Lennox kept singing, his rhythmic understanding of timing the gunshots to the song growing:

Glory, glory hallelujah

Teacher hit me with a ruler

I shot her in the head

And now she’s fucking dead

My truth is marching on!

Sirens were howling outside the school now, many students having raced out, screaming and trampling on one another. One boy with cerebral palsy was knocked over and had his glasses crushed, shards going into his eyes. People were crying. One person was killed. Of the teachers outside most of them were not thinking about gathering their students into the proper spot. Several of them raced to their cars and sped away. And still, many students were busy on their phones, texting their parents or friends who were home from school that day, telling them the exciting news. Kayla, who was among them, was texting several people, some of whom were standing beside her, about how awesome this was. “No school AND I’ll get to be on TV!” She added, “Imma gonna be a fckn star!”

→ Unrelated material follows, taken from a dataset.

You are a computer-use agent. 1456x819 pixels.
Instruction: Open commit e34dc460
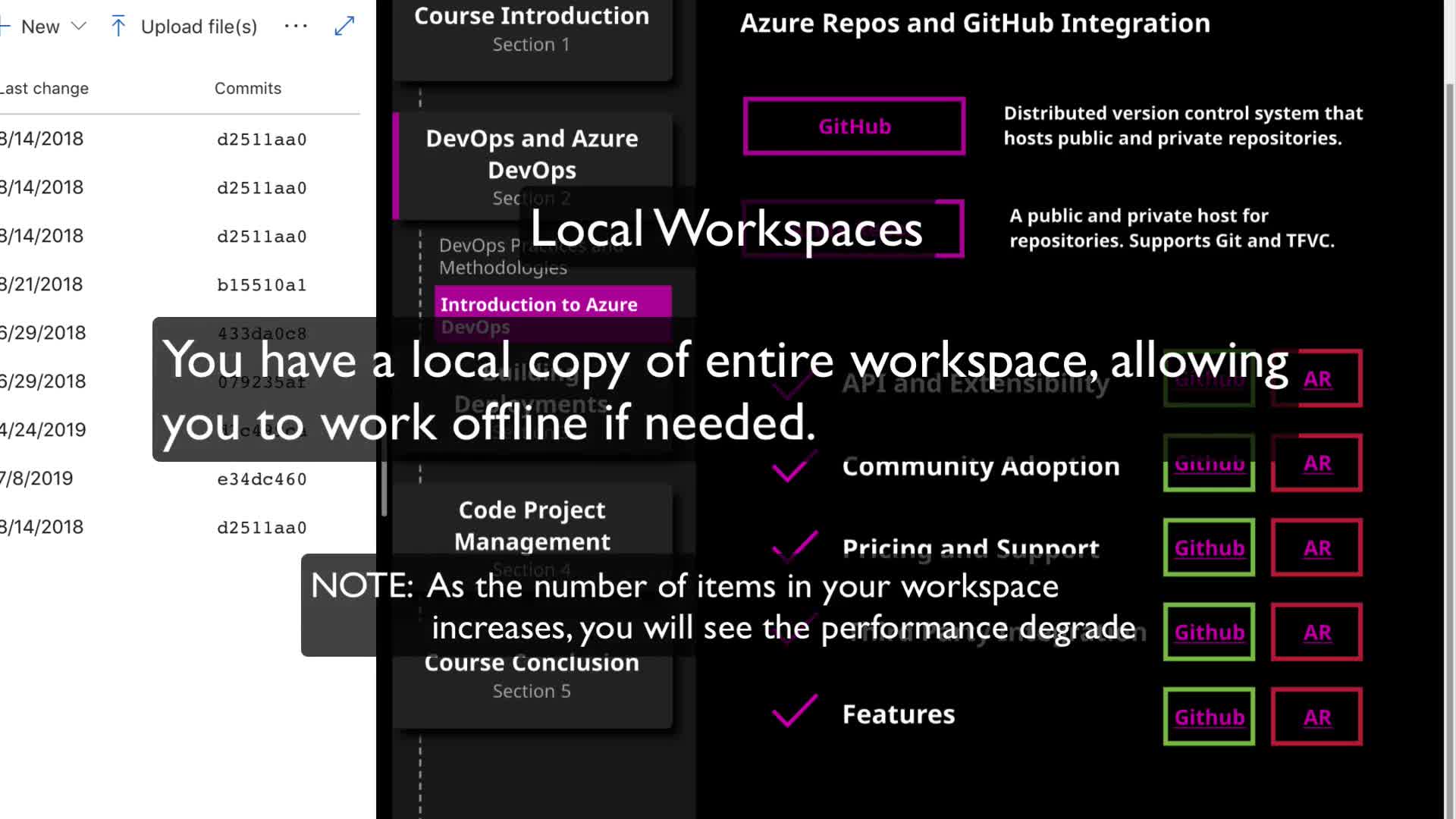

As the situation was winding down Lennox attempted to rap his next verse, starting off

Aw aw aw aw

Yeaaah!

I be rapin’ all da bitches

Til they pussies feel like gruel

An’ I fuckin’ all day pussy

’Cause I’m motherfuckin’ cool

An’ I gonna be so happy

Gonna live my life in —

And that was it. Suicide by cop, as Lennox had planned. The previous week Lennox had scaled to the top of the school and tied an electrical cord around his neck, the other end to satellite receiver. Hanging himself did not work, although he had deep purple spots around his throat. He then tried to leap off the building, but had been discovered by one of the security guards (who, by the way, every last one of them, ran outside even before the students the moment they heard the gunshots), who pulled him back from the ledge. “Are you fucking stupid?” the guy had asked him. When his parents were called Lennox’s mother refused to retrieve him from school, snapping that she “had more important things to do.”

One hundred and fourteen people were injured in this attack, with twenty-one initially dead (including the girl who had been trampled to death). Six more would die in the hospital. Among the injured, less than half had been shot. The bulk of them were stepped on or had fainted or curled up into psychologically broken balls on the floor.

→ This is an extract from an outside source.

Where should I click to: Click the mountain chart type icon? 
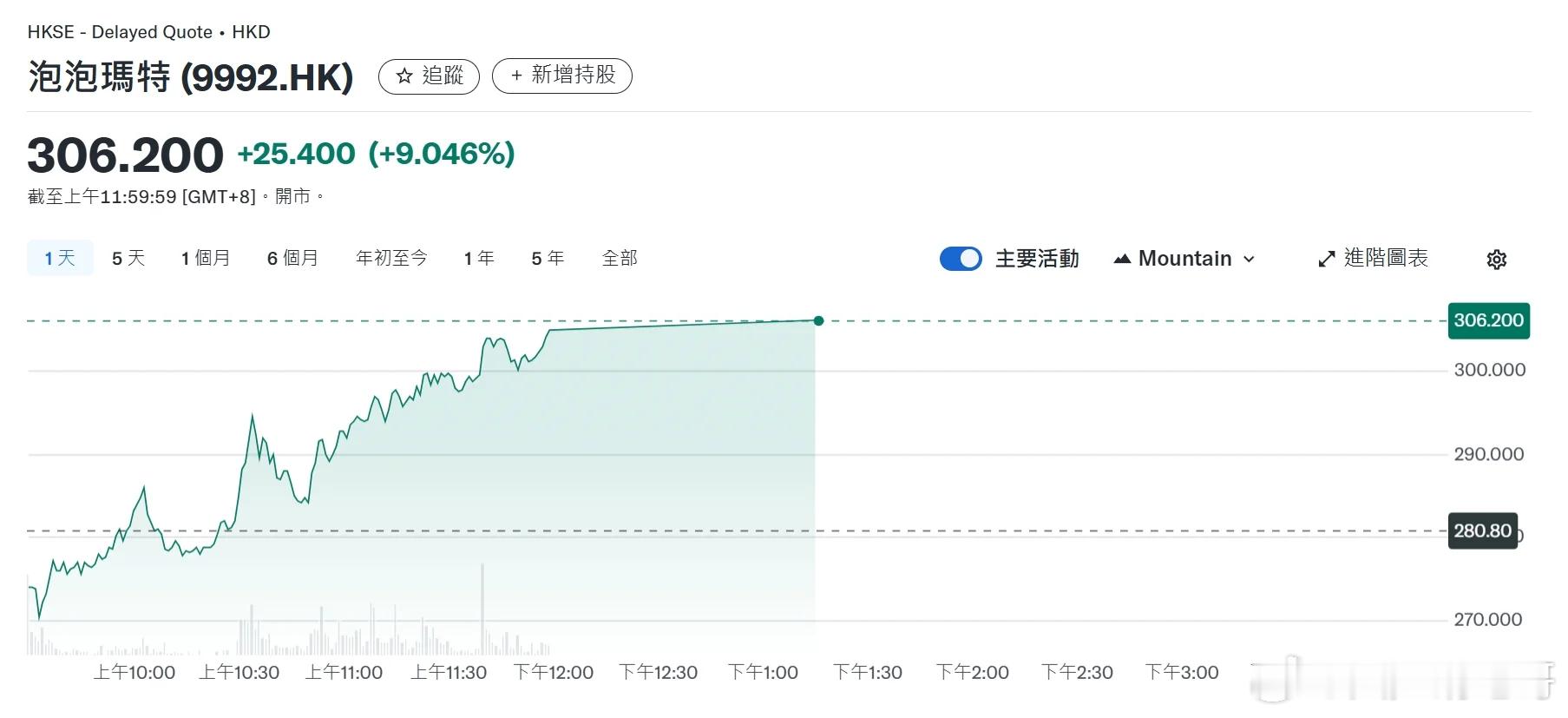[1122, 259]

Kayla was unmoved by any of this. She was checking herself out on her phone. She was primping her hair, putting on looks. She was smiling from different angles to see which pose looked best.

“This is awesome! I’m gonna be so fucking famous,” she said aloud, convinced that her natural beauty would make her the international voice of this tragedy, and not one of those gross overachievers who were already gun activists. She was the one America wanted. She knew it, she just knew it! America would love her to death.